寝かすとデカール劣化するし、早く作りたいんだけど、つい「きれいに作りたい」と思ってしまって、いつの間にか勢いで作ることができなくなってしまいましたね。

車やロボットなんて、まともに完成したことが1回くらいしかない気がする。

 

リハビリとして作るなら鍾馗*3陸奥かなー。

鍾馗常陸教導飛行師団版が欲しいけど絶版で手に入らない!と嘆いていた頃に、じゃあこっち、と購入した松本零士先生のザ・コクピット版。その後念願の教導未開封品が手に入ったので、練習用には良いかな〜ということで。

陸奥エッチング付きフルハル版に、リテイクパーツと最新パーツ付きの艦これ版を組み合わせて自称最高の「1/700フルハル陸奥」を作りたいと思っているので、そこで余るはずの一隻分を練習用にしようかな、という感じです。

さて、どうしよう。
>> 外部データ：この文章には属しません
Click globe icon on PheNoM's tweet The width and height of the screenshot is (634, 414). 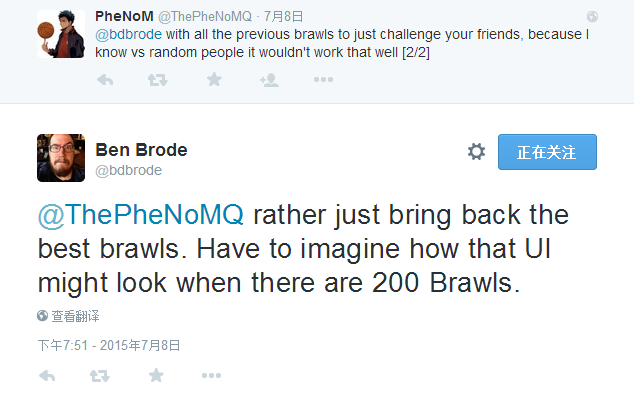[592, 17]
。

 

  

*1:当時はネット直販がなかったのです。

*2:その後、映画でカットされた幻のラストシーンでターボプロップエンジンに換装しているS.21の設定が実在することを知る。ジェット化案はあながち間違いではなかった。

*3:日本陸軍の二式(単座)戦闘機のこと。皇紀2602年に制式化されたので二式。かの有名な零戦は2600年制式化でゼロ。単座は一人乗りという意味。いのだんごは陸軍の制式戦闘機の中で一番格好いいと思っている。映画「風立ちぬ」で有名な堀越二郎氏の九試単戦のように、数多ある制約の中で若き設計者達の理想と野心が結実した「純度の高い結晶」という感じが機体の端々から滲み出ているアツい飛行機(と思っている)なのだが、世間的にはなぜか人気が低い。ちなみに一番「美しい」と思う戦闘機は零戦二二型。